1955, worked in the youth and education.
1958, gallery leader and exhibit coordinator.
1978 curator and organizer of large museum exhibitions and
everyday culture and with works of the classical modern trend in Austria, Germany, France, Belgium and Switzerland.
Numerous book catalogs to: Picasso, Dalí, Rodin,
Marino Marini, Henry of Moorlands George Eisler, Alfred Hrdlicka,
fantastic realism and Austrian sculpture.
Work catalog Salvador Dalí diagrams.
Work catalog Salvador Dalí signatures.
1966 to 1971 program leader of the art book program of
a large Viennese publishing house.
1971 publishers of international diagram editions
(among other things euro editions), of sculptures and multiple.
1970 to 1992 newspaper publisher, editor and designer of magazines.
Co-author, author and/or publisher from book publications to the
everyday culture. (Science Fiction, Comic, game west, mode)
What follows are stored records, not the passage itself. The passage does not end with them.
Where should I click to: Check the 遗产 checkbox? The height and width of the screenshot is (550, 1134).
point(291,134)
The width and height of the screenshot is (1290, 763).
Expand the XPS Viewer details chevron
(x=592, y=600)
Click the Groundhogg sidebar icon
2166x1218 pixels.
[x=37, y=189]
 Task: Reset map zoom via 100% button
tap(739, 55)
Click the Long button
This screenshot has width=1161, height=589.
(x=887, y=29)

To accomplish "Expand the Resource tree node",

contemporary history (worker culture, republic Republic of, living) and art.
1998 publication in Haiku Anthology edition, Colon,
Vienna 1999 Austrian honor cross for science and art 2003
1st Prize in the German Haiku competition, book fair Frankfurt 2003
1996 appeared an extensive publication ART IN VIENNA
AFTER ' 45 (publishing house the apple)
2000 the Collectors Digest of 375 references to Biography and work
2001 the Biography of Ernst Fuchs (publishing house: STYRIA)
2002 over the invention of technology by the woman
2003 references to Biography, Iconography and work
2004 short stories publication in preparation: < ALL LIES > an
encyclopedia of the lies for the adventurous culture and restaurant
historyof Relics and sexuality in religion.